Advocacy group finds insurance giants each fund nearly the same amount of CO2 equivalent as two provinces combined
Two of the largest life insurers in Canada, Manulife and Sun Life, each finance emissions roughly equivalent to those of Ontario and Quebec, which means the businesses must quicken their climate plans.
That’s according to a study carried out by Dutch sustainability researcher Profundo and commissioned by Investors for Paris Compliance, an advocacy group.
It found that Manulife finances emissions of approximately 277 million tonnes of carbon dioxide equivalent, while Sun Life has about 222 million tons. Those figures rival the 226 million tons of combined emissions that Ontario and Quebec financed in 2020.
To prevent catastrophic global warming, international banks, insurers, and wealth managers have vowed to require businesses they finance through lending or investing to cut emissions to zero by 2050.
Manulife and Sun Life have committed to reducing funded emissions, but they collectively manage C$2.84 trillion ($2.13 trillion) in assets. For Investors for Paris Compliance, which wants to hold businesses accountable for net zero commitments, that means the two insurers must be aggressive to meet their goals.
"It's important to put into context the impact these companies are having on the Canadian and global economy and how important it is for them to take meaningful action," Kyra Bell-Pasht, director of research and policy at Investors for Paris Compliance, told Bloomberg News.
The group maintained that both Manulife and Sun Life should establish intermediate goals for their reduction that are in line with climate science, as well as improve how they measure, report, and fund emissions.
It also called on the companies to adopt better strategies to meet their goals, such as policies for the gradual phase-out of fossil fuels, plans for collaborating with portfolio companies that aren't achieving net-zero emissions, and more effective.
Later this year or the following year, Manulife and Sun Life both intend to announce interim targets for cutting funded emissions.
“We applaud them for trying to put systems in place right now,” Matt Price, director of corporate engagement for the financial sector at Investors for Paris Compliance, told Bloomberg. “But it still feels like it was in the early days, and it feels like they’re a little behind their international peers.”
Price added that the companies may have valid concerns about the Profundo estimates of their emissions, which involve a significant amount of extrapolation.
Manulife’s Chief Sustainability Officer Sarah Chapman stated in an email to Bloomberg that the insurer is nearing completion of establishing short-term funded emissions targets for its general fund investments and intends to disclose them in its 2022 ESG report.
According to her, the company is continually improving its measurement and disclosure even as the industry faces a challenge in finding high-quality emissions data, particularly in the private markets. The company is also growing its $42-billion portfolio of green assets and is committed to the development of climate-related public policies, among other ESG-related priorities.
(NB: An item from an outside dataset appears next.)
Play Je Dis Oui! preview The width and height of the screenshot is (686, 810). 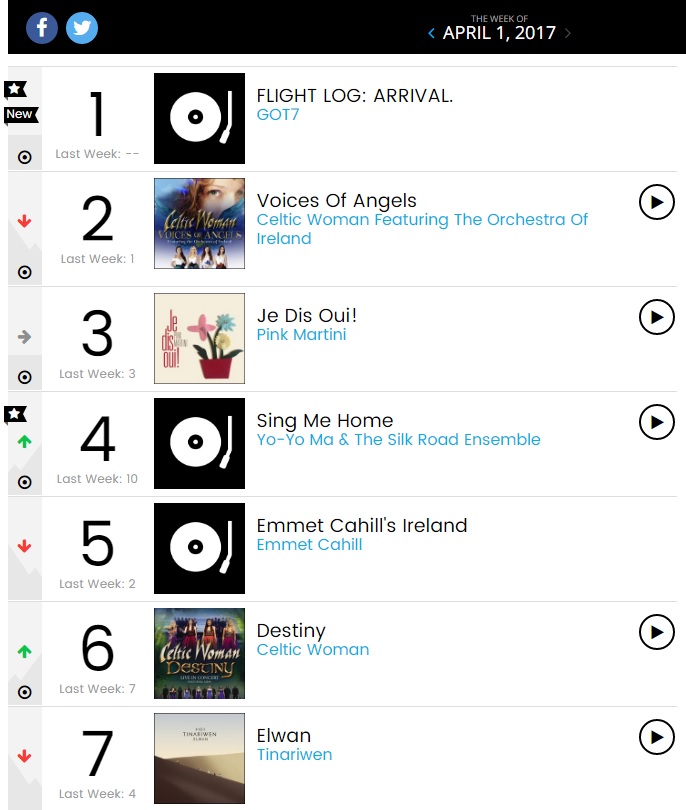[656, 317]
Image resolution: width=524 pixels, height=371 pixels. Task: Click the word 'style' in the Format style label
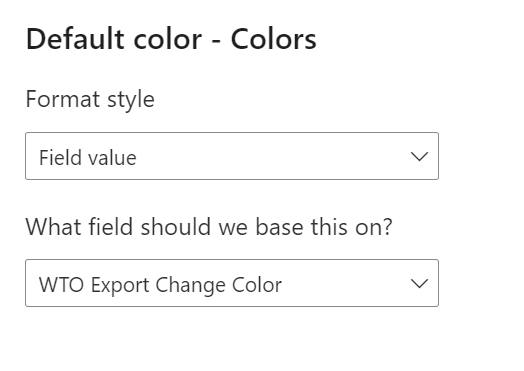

Alanna Boyd, Sun Life’s chief sustainability officer, emailed Bloomberg to say the company believes “climate change is the defining issue of our lives” and welcomes the chance to engage with and listen to new perspectives from Paris Compliance Investors.
She said Sun Life is already taking steps to address many of the group’s recommendations, and intends to set out interim reduction targets for its general bill later this year, among other plans.